The Auburn Avenue Research Library is one of eight institutions — including the Berkeley Art Museum and Pacific Film Archive and the Charles H. Wright Museum of African American History in Detroit — that will split a $1.8 million Getty grant to preserve various art mediums, including artist papers, exhibition records and photography, by enhancing the institutions’ access to materials to digitize archival elements.
Victor Simmons, administrator of the library said the grant helps further its goal of showcasing an already rich and diverse collection, including the papers of former Atlanta Mayor Andrew Young, civil rights leader Hosea Williams and attorney Donald Lee Hollowell.

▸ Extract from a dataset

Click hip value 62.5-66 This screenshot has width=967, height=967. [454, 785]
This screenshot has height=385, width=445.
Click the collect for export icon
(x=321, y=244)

He added it was especially important for the library to highlight their other “robust” collections, too, like the Black LGBTQ+ and now Black arts collections.

“Our institution is unique in that we are one of only a handful of public research libraries dedicated to the collecting and preserving of Black culture and history,” said Simmons, who along with Mosley is currently in Harlem at a summit at the Schomburg Center for Research in Black culture. They are meeting with the Getty Foundation and other grant recipients to discuss ways to share their work.
“It is not a small task to undertake, but we believe that we are one of the pieces that help flesh the stories out,” Simmons said.
With its $220,000 share, the Auburn Avenue Research Library plans to highlight collections tied to the Neighborhood Arts Center, the National Black Arts Festival and other organizations, along with the works of Black female leaders like Washington, Kathleen Joy Peters and Stephanie Hughley.
Hughley, the co-founder of the National Black Arts Festival, said she thinks it’s important for everyone to tell their own story so future generations will have access to the different perspectives.
“History becomes his story unless we take control of the documentation and assets that we create as Black women,” she said. “So that others coming behind us will have opportunities to hear the truth.”